TO BE DONE:
a) Reproduce word for word the stretch of the dairy market article from "Milk futures have" through "above January 2019.".
b) Write what follows the last sentence of the dairy market article, carrying it forward in the same voice.

BEGIN SELECTED PASSAGE

Trade War Had Significant Impact on U.S. Exports to China

 |  By: Robin Schmahl

Correction: In my previous article, “Stronger Milk Prices Predicted” I made an error in reporting that Canadian Dairy processor, Saputo, is not accepting raw milk from Dairy Farmers of America (DFA) due to their failure to supply contracted milk to Saputo last year. That statement, which I received from another source, is not correct. Saputo did change their suppliers at some plants, but DFA continue to serve Saputo at some facilities. 

Milk futures have been under severe pressure over the past month with Class III futures contracts declining around $1.00 per cwt. Although prices are still substantially better than a year ago, the high milk prices of November and December are clearly in the rear view mirror. The current trend of higher milk production continues. The many farms that have exited the dairy business have had little impact on the overall market. Yes, we did see some great prices at the end of 2019, but it was not because of milk production declining below the previous year. It was the result of strong demand that kept American cheese inventory from building in 2019. Overall, milk production was higher in 2019 than 2018 and the January Milk Production report showed strong milk output to begin this year with an increase of 0.9% above January 2019.

END SELECTED PASSAGE
BEGIN SUPPLIED DATA

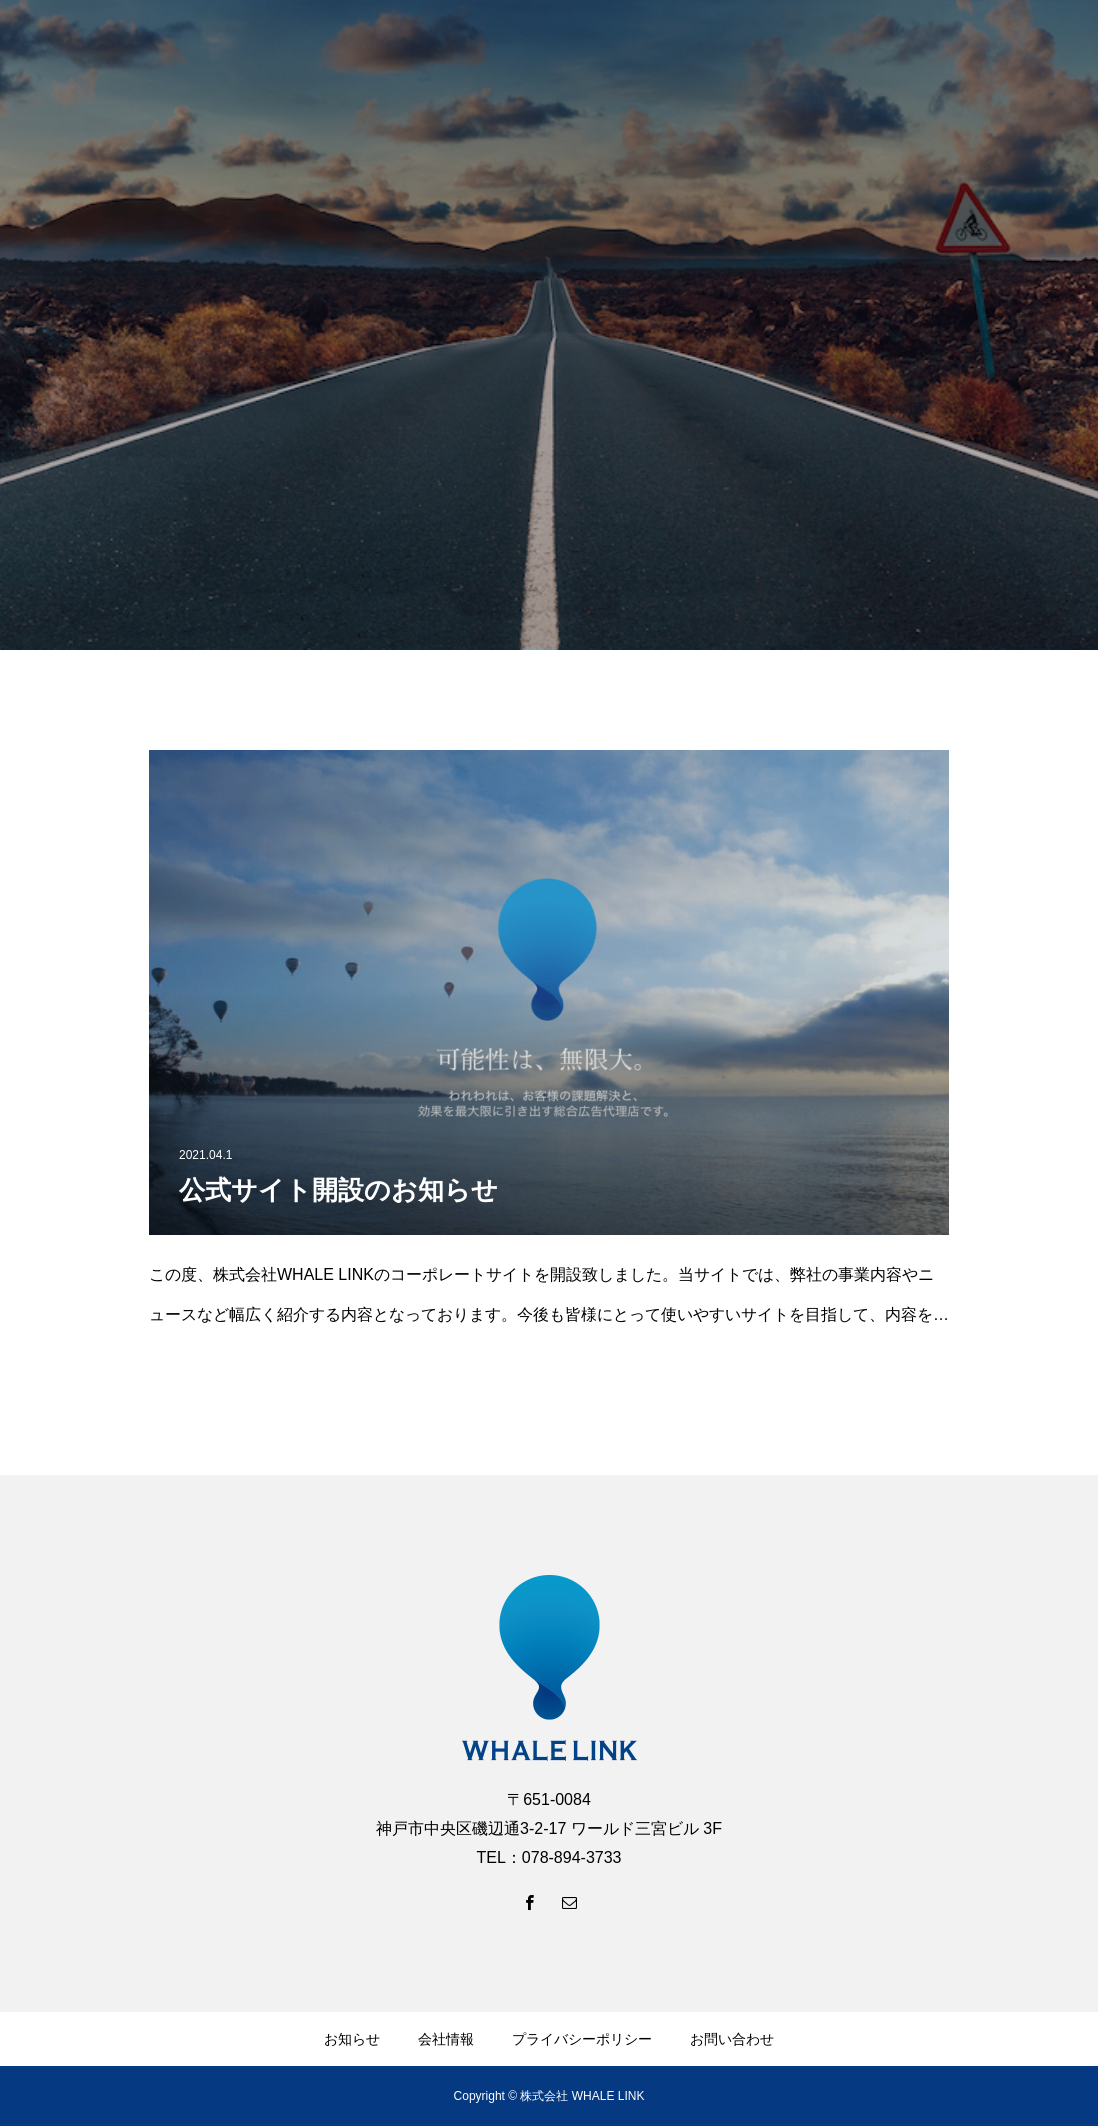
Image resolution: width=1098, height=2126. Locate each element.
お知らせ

END SUPPLIED DATA

ANSWER SET:
a)
Milk futures have been under severe pressure over the past month with Class III futures contracts declining around $1.00 per cwt. Although prices are still substantially better than a year ago, the high milk prices of November and December are clearly in the rear view mirror. The current trend of higher milk production continues. The many farms that have exited the dairy business have had little impact on the overall market. Yes, we did see some great prices at the end of 2019, but it was not because of milk production declining below the previous year. It was the result of strong demand that kept American cheese inventory from building in 2019. Overall, milk production was higher in 2019 than 2018 and the January Milk Production report showed strong milk output to begin this year with an increase of 0.9% above January 2019.

b)
Even though there have been many dairy farms selling out, cow numbers remain strong. We can see a significant shift in demographics in the dairy industry over the past five years. More than 94% of dairy cattle now reside in one of the top 24 production states.  Just over 51% of all U.S. dairy cattle are located in the top five production states of California, Texas, Wisconsin, Idaho and New York. Farms that have ceased producing milk have been more than made up for by those that want to produce milk. Some farms are actively looking to purchase plant quota from other farms or to assume plant space when a farm discontinues supplying milk.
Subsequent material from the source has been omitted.